Si pénible que l’abbé Tainturier en 1763, s’en émeut et
écrit: «Pourquoi faut-il que le plus délicieux des breuvage
que Dieu a donné à l’homme coûte tant de peine?». La deuxième
façon, «fessoyage» ou «refuer» avait lieu en mai et le troisième
tierce ou binage, après la floraison.
Un
fessou en or
Louis
TRAPET né en 1835 avait, selon la légende familiale un fessou
en or. Cramponné sur sa terre, le corps courbé, plié en
deux, il n’avait pas son pareil pour «dégrimoner» ses ouvrées
2. Il eu fallu le
voir ce Louis, piquant la terre, la ramenant à lui avec
force et habilité, inclinant le f’sou à droite puis à gauche
de manière à tracer un sillon comme celui qu’aurait fait
une charrue.
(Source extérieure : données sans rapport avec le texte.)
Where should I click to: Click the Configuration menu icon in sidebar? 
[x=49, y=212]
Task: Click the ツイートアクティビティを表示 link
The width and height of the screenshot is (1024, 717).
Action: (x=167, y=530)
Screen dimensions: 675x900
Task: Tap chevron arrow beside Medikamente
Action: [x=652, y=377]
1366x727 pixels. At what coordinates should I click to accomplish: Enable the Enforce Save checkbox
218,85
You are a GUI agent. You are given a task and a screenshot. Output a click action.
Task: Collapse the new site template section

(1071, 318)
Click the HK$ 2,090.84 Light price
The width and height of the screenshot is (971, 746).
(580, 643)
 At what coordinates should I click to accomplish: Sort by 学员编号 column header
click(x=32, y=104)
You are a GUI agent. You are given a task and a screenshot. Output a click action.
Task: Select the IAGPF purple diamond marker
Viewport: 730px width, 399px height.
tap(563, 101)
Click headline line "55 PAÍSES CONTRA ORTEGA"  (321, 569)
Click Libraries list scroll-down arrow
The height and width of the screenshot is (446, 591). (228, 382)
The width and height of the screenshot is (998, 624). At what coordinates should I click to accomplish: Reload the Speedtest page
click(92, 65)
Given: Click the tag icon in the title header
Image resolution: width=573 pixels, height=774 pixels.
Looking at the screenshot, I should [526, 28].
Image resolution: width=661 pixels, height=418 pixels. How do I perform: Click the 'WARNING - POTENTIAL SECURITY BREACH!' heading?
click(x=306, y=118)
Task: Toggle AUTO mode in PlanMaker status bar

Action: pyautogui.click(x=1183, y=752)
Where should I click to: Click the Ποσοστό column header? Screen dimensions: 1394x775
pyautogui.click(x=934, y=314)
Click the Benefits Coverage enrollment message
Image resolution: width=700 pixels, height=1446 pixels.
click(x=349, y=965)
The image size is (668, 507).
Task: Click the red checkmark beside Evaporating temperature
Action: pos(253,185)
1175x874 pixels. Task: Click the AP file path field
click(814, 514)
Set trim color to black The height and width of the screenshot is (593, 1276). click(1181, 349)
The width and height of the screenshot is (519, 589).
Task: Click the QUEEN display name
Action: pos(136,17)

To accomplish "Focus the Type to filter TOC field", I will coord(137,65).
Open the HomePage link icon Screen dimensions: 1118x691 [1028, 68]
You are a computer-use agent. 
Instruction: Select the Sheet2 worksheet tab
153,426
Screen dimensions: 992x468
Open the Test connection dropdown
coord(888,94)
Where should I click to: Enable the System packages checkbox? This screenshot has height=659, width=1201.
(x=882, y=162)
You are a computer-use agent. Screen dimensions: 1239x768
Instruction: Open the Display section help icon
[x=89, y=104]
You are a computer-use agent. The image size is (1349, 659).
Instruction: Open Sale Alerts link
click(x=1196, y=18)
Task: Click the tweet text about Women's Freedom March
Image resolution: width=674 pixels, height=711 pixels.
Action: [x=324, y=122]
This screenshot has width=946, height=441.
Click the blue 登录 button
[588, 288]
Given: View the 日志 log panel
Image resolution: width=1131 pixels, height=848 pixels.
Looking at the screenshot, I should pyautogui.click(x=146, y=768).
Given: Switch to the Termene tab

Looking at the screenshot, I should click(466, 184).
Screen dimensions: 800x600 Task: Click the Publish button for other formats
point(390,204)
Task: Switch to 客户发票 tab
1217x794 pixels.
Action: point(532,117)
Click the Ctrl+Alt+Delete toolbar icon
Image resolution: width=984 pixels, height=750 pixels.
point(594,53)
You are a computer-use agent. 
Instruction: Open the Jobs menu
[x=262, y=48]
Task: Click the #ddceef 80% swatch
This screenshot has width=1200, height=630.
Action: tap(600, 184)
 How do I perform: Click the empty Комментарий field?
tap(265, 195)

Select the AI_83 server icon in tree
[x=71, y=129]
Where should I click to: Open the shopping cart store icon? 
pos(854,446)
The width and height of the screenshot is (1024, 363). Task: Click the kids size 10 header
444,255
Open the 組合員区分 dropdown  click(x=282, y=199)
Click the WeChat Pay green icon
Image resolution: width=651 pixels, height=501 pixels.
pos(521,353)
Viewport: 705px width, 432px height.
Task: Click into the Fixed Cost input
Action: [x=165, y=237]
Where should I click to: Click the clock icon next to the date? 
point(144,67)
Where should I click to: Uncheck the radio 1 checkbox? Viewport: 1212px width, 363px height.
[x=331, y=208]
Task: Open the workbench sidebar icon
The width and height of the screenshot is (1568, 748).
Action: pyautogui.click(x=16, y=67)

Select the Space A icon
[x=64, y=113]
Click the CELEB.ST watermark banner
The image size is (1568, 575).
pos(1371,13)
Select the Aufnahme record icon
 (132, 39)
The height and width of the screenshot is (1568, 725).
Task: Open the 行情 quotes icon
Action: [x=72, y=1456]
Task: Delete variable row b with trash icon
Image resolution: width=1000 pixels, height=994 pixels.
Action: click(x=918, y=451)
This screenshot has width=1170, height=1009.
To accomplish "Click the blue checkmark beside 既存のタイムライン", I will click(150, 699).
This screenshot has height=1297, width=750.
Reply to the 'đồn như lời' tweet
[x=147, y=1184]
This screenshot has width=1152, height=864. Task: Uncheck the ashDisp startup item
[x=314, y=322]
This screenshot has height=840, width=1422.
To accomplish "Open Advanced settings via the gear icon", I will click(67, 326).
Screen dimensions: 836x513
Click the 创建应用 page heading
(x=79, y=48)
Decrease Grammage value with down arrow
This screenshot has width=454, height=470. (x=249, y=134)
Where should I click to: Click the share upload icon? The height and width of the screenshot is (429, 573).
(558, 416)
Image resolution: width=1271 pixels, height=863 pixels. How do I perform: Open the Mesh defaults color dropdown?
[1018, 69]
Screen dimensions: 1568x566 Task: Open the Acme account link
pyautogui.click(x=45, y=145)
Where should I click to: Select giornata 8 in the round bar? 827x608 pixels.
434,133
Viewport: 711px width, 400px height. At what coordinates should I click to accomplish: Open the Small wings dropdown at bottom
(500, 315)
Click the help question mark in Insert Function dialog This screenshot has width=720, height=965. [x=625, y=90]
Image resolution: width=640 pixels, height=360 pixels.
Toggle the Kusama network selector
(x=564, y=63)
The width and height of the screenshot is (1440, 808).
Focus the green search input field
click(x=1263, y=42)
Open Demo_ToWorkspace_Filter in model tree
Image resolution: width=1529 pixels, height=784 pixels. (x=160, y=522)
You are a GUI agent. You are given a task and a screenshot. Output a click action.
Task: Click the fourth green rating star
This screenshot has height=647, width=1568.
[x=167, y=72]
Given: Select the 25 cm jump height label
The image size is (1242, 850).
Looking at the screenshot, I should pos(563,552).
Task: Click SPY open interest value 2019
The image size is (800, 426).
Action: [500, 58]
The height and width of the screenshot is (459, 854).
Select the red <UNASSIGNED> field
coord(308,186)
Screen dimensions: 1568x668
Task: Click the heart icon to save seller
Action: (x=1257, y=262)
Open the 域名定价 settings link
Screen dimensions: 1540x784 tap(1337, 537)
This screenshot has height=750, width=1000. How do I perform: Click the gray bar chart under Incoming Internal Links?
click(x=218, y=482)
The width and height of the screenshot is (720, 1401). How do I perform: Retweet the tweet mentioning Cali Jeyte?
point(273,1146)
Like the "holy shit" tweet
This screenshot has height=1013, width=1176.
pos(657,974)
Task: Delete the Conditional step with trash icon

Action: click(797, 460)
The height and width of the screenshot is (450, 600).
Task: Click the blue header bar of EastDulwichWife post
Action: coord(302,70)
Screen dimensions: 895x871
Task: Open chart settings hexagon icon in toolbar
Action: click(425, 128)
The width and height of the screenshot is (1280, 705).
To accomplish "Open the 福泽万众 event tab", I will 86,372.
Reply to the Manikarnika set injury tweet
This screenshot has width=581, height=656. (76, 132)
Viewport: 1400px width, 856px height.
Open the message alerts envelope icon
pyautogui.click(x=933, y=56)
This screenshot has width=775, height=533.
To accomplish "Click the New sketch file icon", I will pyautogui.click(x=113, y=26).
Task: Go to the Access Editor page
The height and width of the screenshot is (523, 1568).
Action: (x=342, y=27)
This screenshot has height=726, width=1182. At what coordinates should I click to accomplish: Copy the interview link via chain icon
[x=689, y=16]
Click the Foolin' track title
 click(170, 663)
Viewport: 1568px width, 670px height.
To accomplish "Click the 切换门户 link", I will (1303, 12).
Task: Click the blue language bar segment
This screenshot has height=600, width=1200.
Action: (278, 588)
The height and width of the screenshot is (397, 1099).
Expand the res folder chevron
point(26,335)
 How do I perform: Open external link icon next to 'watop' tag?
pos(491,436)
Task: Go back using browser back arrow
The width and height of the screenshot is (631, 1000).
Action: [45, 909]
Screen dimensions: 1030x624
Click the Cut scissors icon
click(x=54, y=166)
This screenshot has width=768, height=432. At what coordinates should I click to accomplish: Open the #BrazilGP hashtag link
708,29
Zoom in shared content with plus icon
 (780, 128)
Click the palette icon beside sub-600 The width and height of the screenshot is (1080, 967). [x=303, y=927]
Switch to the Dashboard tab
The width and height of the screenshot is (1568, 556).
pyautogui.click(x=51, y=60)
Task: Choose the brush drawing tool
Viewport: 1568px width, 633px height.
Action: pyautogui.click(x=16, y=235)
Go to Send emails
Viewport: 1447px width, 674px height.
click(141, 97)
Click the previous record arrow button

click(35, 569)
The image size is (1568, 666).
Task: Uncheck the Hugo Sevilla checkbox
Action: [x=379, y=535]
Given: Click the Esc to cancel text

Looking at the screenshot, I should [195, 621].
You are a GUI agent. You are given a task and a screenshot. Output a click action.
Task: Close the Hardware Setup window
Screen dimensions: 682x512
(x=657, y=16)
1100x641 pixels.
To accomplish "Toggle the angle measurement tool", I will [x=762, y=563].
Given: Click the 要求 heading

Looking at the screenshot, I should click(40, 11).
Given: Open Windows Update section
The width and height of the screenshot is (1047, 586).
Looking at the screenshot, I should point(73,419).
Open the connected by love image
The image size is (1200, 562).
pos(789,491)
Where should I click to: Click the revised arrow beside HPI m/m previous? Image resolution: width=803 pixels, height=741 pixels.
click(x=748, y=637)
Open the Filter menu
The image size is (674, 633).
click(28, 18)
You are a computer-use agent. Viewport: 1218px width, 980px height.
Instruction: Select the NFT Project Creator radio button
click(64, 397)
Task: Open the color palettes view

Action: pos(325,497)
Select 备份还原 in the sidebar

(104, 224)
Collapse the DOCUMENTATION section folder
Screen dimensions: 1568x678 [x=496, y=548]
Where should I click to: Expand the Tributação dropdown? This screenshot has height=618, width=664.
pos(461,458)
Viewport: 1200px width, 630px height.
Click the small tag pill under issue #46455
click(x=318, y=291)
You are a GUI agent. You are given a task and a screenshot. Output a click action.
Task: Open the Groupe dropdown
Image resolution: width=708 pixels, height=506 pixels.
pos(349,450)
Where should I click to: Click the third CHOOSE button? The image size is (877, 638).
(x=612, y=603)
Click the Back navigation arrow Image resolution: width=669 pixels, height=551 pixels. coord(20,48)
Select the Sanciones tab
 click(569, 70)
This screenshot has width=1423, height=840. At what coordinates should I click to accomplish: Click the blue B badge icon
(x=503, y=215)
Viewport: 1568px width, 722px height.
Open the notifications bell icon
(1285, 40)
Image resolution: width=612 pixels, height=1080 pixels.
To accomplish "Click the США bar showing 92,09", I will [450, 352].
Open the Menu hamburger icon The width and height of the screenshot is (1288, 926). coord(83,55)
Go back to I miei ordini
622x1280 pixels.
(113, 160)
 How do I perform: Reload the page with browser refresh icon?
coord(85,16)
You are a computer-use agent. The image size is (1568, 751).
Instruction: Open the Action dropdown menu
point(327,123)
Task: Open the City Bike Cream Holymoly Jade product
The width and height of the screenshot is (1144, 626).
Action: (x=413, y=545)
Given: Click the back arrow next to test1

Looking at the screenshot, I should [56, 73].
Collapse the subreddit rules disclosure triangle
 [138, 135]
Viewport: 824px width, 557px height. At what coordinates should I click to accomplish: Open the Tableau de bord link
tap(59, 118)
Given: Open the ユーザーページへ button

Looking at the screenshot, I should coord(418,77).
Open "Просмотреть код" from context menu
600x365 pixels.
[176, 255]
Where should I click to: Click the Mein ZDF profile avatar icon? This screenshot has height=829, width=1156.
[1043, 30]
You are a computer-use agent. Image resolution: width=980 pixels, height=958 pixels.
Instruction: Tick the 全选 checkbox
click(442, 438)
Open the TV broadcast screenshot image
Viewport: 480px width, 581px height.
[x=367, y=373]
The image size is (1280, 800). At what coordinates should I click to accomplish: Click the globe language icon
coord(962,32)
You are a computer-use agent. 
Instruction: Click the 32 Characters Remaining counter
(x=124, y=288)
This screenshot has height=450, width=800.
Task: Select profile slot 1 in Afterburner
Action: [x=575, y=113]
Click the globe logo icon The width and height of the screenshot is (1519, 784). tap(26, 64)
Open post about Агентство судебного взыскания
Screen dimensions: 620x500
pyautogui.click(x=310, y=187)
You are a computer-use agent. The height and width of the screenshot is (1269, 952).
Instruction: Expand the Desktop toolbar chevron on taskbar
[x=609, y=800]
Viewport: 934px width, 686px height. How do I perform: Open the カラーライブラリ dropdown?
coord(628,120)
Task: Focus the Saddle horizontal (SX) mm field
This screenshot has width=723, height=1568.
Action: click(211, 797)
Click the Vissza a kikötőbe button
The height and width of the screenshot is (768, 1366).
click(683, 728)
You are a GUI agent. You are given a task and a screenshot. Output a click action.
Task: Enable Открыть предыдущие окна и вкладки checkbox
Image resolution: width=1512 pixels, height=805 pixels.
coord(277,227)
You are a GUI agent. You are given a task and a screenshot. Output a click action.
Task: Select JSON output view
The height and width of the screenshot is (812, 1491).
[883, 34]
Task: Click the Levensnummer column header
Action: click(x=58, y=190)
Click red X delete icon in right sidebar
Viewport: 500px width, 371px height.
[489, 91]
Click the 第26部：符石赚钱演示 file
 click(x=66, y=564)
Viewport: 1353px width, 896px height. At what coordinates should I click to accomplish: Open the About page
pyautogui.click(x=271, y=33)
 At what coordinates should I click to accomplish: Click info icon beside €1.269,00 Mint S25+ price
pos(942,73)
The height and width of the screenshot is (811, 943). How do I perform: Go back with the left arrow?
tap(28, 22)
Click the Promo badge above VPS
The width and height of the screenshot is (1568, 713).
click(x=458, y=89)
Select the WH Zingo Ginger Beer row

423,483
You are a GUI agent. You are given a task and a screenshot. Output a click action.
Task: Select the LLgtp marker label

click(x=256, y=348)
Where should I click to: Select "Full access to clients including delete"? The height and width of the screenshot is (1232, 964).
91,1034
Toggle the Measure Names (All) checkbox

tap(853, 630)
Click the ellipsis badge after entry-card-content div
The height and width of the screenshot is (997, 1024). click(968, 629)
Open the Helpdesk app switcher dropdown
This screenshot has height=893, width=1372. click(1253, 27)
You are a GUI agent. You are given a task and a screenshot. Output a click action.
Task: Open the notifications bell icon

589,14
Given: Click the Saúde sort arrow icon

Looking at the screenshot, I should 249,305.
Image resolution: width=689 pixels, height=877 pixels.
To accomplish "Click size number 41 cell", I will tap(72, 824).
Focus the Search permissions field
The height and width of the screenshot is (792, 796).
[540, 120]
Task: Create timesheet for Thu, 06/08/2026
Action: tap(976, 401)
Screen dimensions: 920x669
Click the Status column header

Cette charrue, tirée par les chevaux de Langres
ou Auxois, n’entrera dans le vignoble que bien plus tard
après la crise phylloxérique 3,
date à laquelle les vignes «en ligne» supplantèrent les
plantations en foule désordonnées.
Aujourd’hui, si nos fessous sont bien remisés dans «l’atelier
aux sulfates», ce n’est que pour mieux les sortir au printemps
lors du «bouêchage» des jeunes plantes ou du «dégarochage»4
de mai.
Certes, l’intercep hydraulique, nous rend la tâche plus
facile, mais la permanence des lieux, des saisons oblige
le vigneron à l’ordre immuable des travaux et de jours.
1
Colette
2 l’ouvrée ou la fessourrée, représentait la surface qu’un
vigneron pouvait bêcher en une journée.
3 pourtant dés 1840, un propriétaire de Savigny, Mr le comte
de la Loyére préconise l’utilisation de la charrue dans
un vignoble «en ligne»
4 travail réalisé tous les 3 ans, consistant à couper
le chevelu racinaire le plus superficiel.